With the rainwater collection system's inlet piping complete, we've been waiting for a good rain to test it out. That rain came this weekend.
I am happy to report that the cistern is now about three-fourths full.
And the piping seemed to work pretty much exactly as it was supposed to. Rain flowed down from the roof, into the gutters to the downspouts, through the underground lines, back up the inlet piping, into/across the first flush device, and then into the tank.
(Yeah, we still have the old rainbarrel set up next to the new downspout.
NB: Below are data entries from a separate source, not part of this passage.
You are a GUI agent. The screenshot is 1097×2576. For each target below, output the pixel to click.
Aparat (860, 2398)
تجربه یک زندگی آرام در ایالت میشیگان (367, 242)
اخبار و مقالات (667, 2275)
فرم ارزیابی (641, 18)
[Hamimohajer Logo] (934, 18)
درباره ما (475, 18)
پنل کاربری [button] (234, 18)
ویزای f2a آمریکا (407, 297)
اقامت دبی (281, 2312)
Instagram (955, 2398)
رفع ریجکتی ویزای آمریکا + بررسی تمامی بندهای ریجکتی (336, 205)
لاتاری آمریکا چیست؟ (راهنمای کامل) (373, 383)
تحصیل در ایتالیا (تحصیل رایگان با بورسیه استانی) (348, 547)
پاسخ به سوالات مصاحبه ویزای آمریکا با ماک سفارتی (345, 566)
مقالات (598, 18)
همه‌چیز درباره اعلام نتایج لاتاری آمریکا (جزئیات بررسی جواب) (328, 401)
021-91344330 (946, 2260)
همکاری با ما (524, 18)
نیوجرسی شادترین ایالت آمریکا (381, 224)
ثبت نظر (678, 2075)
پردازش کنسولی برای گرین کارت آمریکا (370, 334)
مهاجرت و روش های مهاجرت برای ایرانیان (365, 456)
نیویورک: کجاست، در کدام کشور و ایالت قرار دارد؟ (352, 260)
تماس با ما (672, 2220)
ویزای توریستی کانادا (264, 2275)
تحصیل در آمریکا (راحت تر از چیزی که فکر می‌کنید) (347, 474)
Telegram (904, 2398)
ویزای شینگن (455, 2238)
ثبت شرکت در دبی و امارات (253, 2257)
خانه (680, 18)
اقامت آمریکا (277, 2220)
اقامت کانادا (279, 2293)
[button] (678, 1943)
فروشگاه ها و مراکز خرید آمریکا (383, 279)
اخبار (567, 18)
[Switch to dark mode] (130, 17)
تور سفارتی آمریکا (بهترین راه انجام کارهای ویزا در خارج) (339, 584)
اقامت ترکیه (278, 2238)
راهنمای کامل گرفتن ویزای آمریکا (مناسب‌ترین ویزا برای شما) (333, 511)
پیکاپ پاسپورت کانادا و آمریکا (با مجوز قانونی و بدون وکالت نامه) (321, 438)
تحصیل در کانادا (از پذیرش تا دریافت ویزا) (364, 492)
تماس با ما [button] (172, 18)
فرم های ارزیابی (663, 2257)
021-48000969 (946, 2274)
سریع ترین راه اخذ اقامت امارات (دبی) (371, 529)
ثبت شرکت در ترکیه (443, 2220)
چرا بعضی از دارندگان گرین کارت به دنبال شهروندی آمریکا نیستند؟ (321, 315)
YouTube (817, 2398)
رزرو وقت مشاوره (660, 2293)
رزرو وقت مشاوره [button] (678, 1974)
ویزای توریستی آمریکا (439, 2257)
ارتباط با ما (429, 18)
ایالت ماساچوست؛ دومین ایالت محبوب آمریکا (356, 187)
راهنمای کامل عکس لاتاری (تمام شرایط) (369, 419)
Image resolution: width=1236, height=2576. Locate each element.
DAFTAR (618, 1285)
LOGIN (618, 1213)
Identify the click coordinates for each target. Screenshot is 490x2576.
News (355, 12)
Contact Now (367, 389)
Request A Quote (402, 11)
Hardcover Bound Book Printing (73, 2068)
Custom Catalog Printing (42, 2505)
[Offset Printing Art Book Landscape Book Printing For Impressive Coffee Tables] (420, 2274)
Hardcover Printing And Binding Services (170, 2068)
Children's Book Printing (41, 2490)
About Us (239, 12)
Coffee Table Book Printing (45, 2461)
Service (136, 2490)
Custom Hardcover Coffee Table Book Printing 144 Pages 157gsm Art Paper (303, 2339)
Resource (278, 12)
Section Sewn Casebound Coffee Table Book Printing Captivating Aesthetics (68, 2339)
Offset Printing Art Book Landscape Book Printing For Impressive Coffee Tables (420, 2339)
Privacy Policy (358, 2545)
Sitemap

It's nearly full and has been serving all of our watering and cleaning needs throughout this never-ending project.)
(And yeah, the yard is still a torn-up mess.)
(And yeah, the gravel area is, too.)
We did detect some leakage in the pipes, but it was all above-ground, and it's nothing that can't be fixed. The nozzle on the first flush was too big, allowing a steady stream of water to escape instead of a gentle trickle.
The first flush kit came with several drippers in different sizes, so it was no big deal to swap it out for a smaller one. The larger cap (just upstream of the black nozzle) also had a pretty serious leak, but a few inches of Teflon tape will take care of it.
The cleanouts that we put at the base of each downspout (plus two more underground) need some Teflon tape, too. Cleanouts aren't usually under pressure, so they're not made to be totally watertight.
Although it would have been nice to fill the cistern in one rain event, I'm actually pretty glad it didn't fill completely. The one part of the piping related to getting water in that isn't finished is the overflow drain. Currently there's just a 90-degree turn coming out of the tank...and then nothing.
An overflow situation this weekend would have made a big, muddy mess. Now that we're six or seven feet closer to full, the overflow piping just made it to the top of the to-do list.